_Problem 1_
Do statements (a), (b), and (c) below agree with the passage on differentiability? For each, answer yes or no and quote the deciding words of the passage.
(a) The existence of $f_x$ alone guarantees the limit condition for every $(x_1,y_1)$.
(b) For this problem, $L(a,b)$ is set equal to $a f_x(x_0,y_0) + b f_y(x_0,y_0)$.
(c) Together, the existence of $f_x$ and of $f_y$ covers the whole set of $(x_1,y_1)$.
_Problem 2_
Answer these questions from the passage on differentiability:
(a) What kind of object must $L$ be in the definition of differentiability?
(b) For which points does the existence of $f_y$ guarantee the limit condition?
(c) Which property of $f_x$ is used to compare $tx_1f_x(x_0,y_0+ty_1)$ with $tL(x_1,0)$?
-------- Passage
Remember the definition of differentiability:

The function $f(x,y)$ is differentiable at $(x_0,y_0)$ if there exists a linear functional $L$ such that for every $(x_1,y_1)$ $$ \lim_{t\to 0} \frac{f(x_0+ tx_1, y_0 + t y_1) - f(x_0,y_0) - tL(x_1,y_1)}{t} = 0$$

The existence of $f_x$ only guarantees that the above is true for all $(x_1,0)$, and the existence of $f_y$ only guarantees that it is true for all $(0,y_1)$, and they are far from the whole set of $(x_1,y_1)$.

For this problem, you need to do the following. First let $L(a,b) = a f_x(x_0,y_0) + b f_y(x_0,y_0)$. Next observe that

$$ f(x_0 + t x_1, y_0 + t y_1) - f(x_0,y_0) = f(x_0 + t x_1,y_0 + t y_1) - f(x_0, y_0 + t y_1) + f(x_0, y_0 + t y_1) - f(x_0,y_0) $$

The first two terms on the right hand side differs from $tx_1f_x(x_0, y_0 + ty_1)$ by a term of $O(t^2)$. And $tx_1f_x(x_0,y_0+ty_1)$, using continuity of $f_x$, differs from $tL(x_1,0)$ by a term that is $o(t)$. The last two terms differ from $tL(0,y_1)$ by a term of $O(t^2)$ using the definition of partial derivatives.
----------------
-------- Supplied data
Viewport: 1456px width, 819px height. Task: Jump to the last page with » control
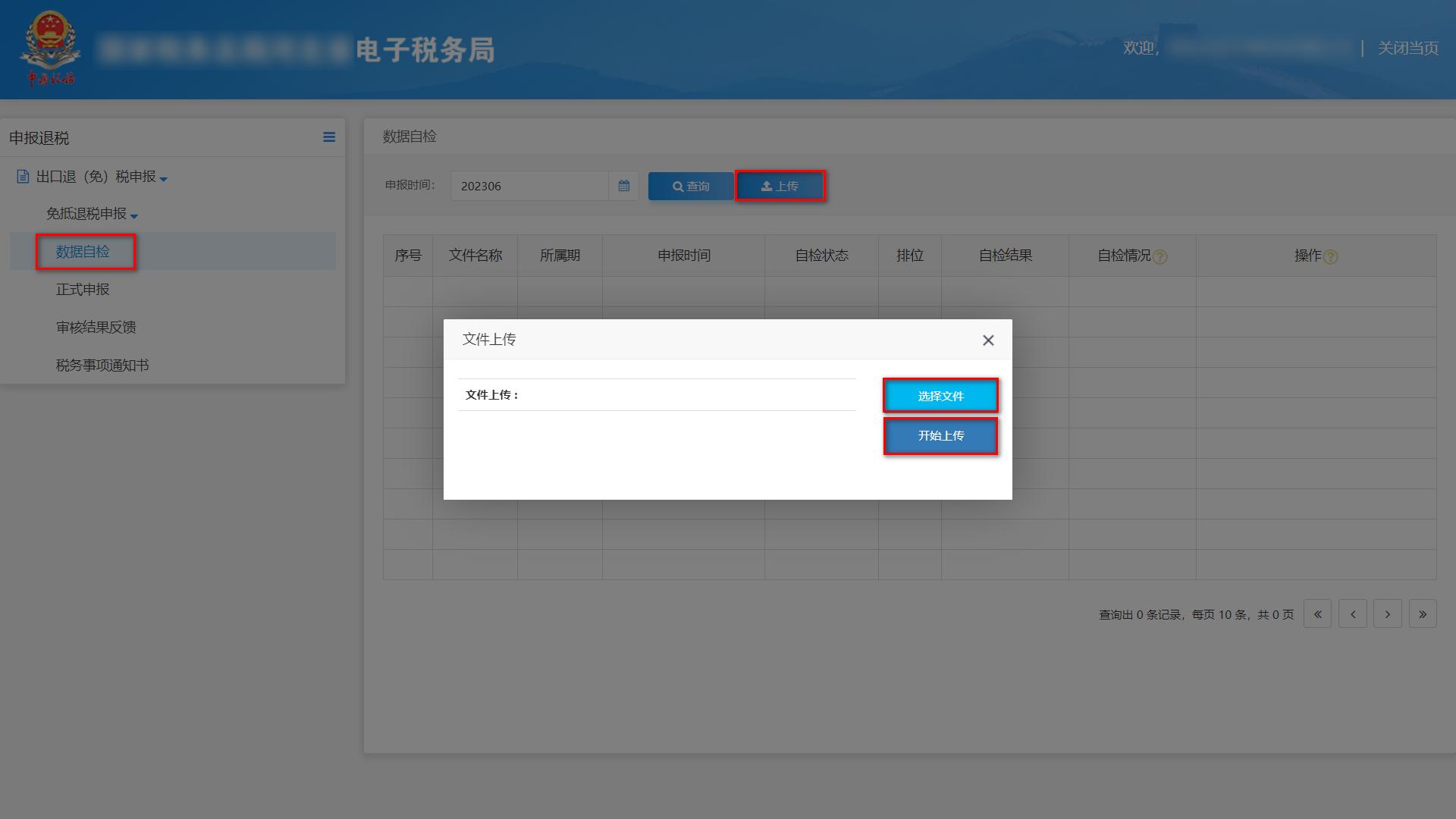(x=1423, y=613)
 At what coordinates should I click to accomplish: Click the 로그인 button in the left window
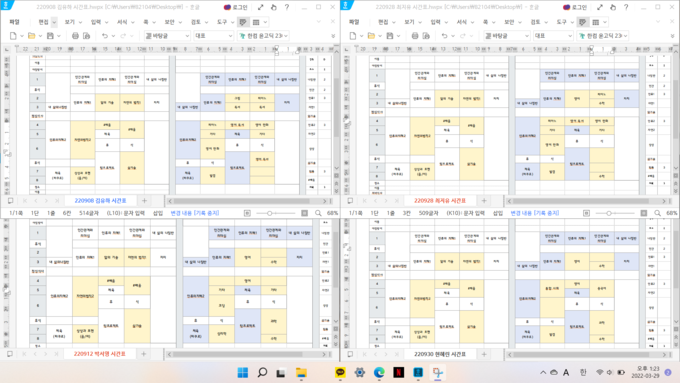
----------------
_Complete output 1_
(a) No: "The existence of $f_x$ only guarantees that the above is true for all $(x_1,0)$"
(b) Yes: "First let $L(a,b) = a f_x(x_0,y_0) + b f_y(x_0,y_0)$."
(c) No: "they are far from the whole set of $(x_1,y_1)$"

_Complete output 2_
(a) A linear functional.
(b) All $(0,y_1)$.
(c) Its continuity.